Anticipating what people may become is not an easy thing. It is hard sometimes to see the man in the boy, the professor in the slow learner, the overcomer in the failure, the beauty queen in the pimply faced girl, the best friend in our worst enemy, the saint in the sinner. However, by God’s grace people can far exceed our expectations. They can break through the ceiling we have set for them. When it comes to looking at people, it would be good to have double vision. We need to reprogram ourselves to look beyond what they are in the present to what they can become through the artistry of God transforming grace in the future.
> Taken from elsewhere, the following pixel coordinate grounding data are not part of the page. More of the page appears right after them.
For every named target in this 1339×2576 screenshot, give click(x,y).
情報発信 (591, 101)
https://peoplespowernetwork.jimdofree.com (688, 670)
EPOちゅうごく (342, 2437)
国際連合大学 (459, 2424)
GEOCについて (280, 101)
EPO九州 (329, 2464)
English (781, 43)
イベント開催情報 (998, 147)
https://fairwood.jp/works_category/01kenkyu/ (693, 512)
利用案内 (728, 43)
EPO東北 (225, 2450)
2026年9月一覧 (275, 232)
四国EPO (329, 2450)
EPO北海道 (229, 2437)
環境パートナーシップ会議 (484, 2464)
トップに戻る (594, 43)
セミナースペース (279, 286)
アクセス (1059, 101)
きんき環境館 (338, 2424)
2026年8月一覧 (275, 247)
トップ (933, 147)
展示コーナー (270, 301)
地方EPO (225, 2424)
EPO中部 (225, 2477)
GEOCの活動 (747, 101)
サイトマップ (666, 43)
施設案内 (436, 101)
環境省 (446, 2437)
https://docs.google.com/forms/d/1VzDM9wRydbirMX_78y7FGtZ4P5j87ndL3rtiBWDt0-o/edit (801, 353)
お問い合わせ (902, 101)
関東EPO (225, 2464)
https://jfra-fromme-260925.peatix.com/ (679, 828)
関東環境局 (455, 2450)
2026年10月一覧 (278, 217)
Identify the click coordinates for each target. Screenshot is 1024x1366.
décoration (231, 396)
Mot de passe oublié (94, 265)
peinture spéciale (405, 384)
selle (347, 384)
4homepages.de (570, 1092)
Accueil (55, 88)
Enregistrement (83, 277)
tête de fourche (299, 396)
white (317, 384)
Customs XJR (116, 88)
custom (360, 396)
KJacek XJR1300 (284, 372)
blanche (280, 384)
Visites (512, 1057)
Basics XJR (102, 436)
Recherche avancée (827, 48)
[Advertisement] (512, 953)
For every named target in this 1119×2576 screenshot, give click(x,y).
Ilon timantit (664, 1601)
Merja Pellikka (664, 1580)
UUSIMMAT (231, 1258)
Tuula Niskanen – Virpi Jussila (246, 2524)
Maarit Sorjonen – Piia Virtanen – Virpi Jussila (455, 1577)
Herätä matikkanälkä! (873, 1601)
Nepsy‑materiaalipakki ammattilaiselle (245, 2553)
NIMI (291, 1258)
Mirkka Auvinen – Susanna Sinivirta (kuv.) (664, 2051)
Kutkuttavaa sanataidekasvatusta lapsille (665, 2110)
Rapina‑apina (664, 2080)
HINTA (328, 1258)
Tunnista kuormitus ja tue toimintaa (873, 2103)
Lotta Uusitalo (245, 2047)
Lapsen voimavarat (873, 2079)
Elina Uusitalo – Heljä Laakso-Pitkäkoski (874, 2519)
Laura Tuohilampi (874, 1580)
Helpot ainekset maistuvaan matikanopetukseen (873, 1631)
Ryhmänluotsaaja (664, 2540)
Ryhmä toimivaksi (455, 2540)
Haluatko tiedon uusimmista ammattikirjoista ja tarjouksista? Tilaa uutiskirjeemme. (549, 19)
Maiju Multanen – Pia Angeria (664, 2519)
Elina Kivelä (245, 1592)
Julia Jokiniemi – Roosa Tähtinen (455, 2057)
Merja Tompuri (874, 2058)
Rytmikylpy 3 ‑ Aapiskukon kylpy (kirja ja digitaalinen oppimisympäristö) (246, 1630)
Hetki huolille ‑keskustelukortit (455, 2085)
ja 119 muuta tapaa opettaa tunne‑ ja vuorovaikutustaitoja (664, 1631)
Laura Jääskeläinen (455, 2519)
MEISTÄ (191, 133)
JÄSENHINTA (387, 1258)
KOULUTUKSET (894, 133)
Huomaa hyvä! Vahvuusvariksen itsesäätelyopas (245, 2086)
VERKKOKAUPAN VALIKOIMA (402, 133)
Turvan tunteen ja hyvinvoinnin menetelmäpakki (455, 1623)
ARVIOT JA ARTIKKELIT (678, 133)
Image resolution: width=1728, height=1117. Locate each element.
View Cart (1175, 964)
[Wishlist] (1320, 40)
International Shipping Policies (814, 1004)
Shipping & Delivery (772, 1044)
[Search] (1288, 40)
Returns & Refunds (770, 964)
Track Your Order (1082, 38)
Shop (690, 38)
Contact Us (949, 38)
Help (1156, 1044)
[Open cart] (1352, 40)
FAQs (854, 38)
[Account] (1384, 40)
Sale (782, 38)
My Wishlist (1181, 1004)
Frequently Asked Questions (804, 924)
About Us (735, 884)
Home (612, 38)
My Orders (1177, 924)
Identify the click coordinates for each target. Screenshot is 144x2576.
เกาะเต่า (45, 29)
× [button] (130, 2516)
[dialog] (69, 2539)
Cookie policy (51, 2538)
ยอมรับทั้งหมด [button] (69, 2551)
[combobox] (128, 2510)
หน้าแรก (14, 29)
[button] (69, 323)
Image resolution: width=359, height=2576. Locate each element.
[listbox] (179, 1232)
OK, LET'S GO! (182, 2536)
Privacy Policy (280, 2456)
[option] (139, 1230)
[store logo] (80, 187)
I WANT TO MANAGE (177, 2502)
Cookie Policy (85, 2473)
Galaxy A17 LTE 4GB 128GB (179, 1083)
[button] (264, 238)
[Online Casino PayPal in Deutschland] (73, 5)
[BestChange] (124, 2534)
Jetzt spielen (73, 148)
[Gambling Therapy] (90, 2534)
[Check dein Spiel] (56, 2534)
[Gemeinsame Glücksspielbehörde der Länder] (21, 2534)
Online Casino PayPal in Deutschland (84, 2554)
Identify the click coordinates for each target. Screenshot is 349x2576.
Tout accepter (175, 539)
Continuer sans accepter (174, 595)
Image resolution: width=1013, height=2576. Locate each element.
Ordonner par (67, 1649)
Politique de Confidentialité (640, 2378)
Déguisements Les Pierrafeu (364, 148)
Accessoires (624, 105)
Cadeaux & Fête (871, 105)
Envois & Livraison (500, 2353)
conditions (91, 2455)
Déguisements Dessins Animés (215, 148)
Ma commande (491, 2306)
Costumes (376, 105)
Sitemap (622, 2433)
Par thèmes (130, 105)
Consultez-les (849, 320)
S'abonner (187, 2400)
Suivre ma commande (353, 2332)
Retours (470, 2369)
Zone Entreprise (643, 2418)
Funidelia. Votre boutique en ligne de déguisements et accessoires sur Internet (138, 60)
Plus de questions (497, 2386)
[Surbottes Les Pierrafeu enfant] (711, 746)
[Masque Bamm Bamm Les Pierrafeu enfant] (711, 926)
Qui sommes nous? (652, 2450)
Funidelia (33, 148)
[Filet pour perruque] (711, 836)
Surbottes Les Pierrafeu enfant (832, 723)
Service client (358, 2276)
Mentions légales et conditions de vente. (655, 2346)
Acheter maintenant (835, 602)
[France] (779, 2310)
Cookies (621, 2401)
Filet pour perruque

In the gospel of John, we are introduced to the very useful prophetic double vision of Jesus Christ regarding Simon Peter. Jesus looks on Simon and tells him that he will be called Cephas, meaning the stone (John 1:40-42). Jesus sees Simon, the volatile fisherman, who is as unpredictable as the winds that sweep across the Sea of Galilee, but he also sees Peter, the rock solid apostle, who will be a pillar in the early church (Gal. 2:9). In this change of name, we have the anticipation of future grace, and the transformation of this man’s character. Peter is the pebble that became a rock. Jesus sees them both, Jesus looks beyond the moment and the man and envisions what he will become. He knows how the story ends with God as its author. Jesus sees potential where others do not. No matter how Peter felt about himself, Jesus loved him and saw not only what Peter could be, but what he would be (2 Cor. 5:17). Christ changed Peter, and Peter changed the world.

The gospel of God’s grace allows us to write people in, who others often write off. People can change and exceed our expectations. As people some of us tend to define ourselves, only as others see us, living up only to the expectations set by those around us, therefore we all deserve a second look. The German poet, Goethe, once stated, “Treat a man as he appears to be, and you make him worse. But treat a man as if he was what he potentially could be, and you make him better.” Just as it does not appear right now what we shall be when God is finished with us, so we need to remember that others can become what they are not right now (1 John 3:2). Anticipating future grace in another’s life is the assurance and hope of the gospel. There are still diamonds to be found in the rough if we will simply take a second look. Today, take a moment and give someone a second glance and another chance you may be surprised at what you see.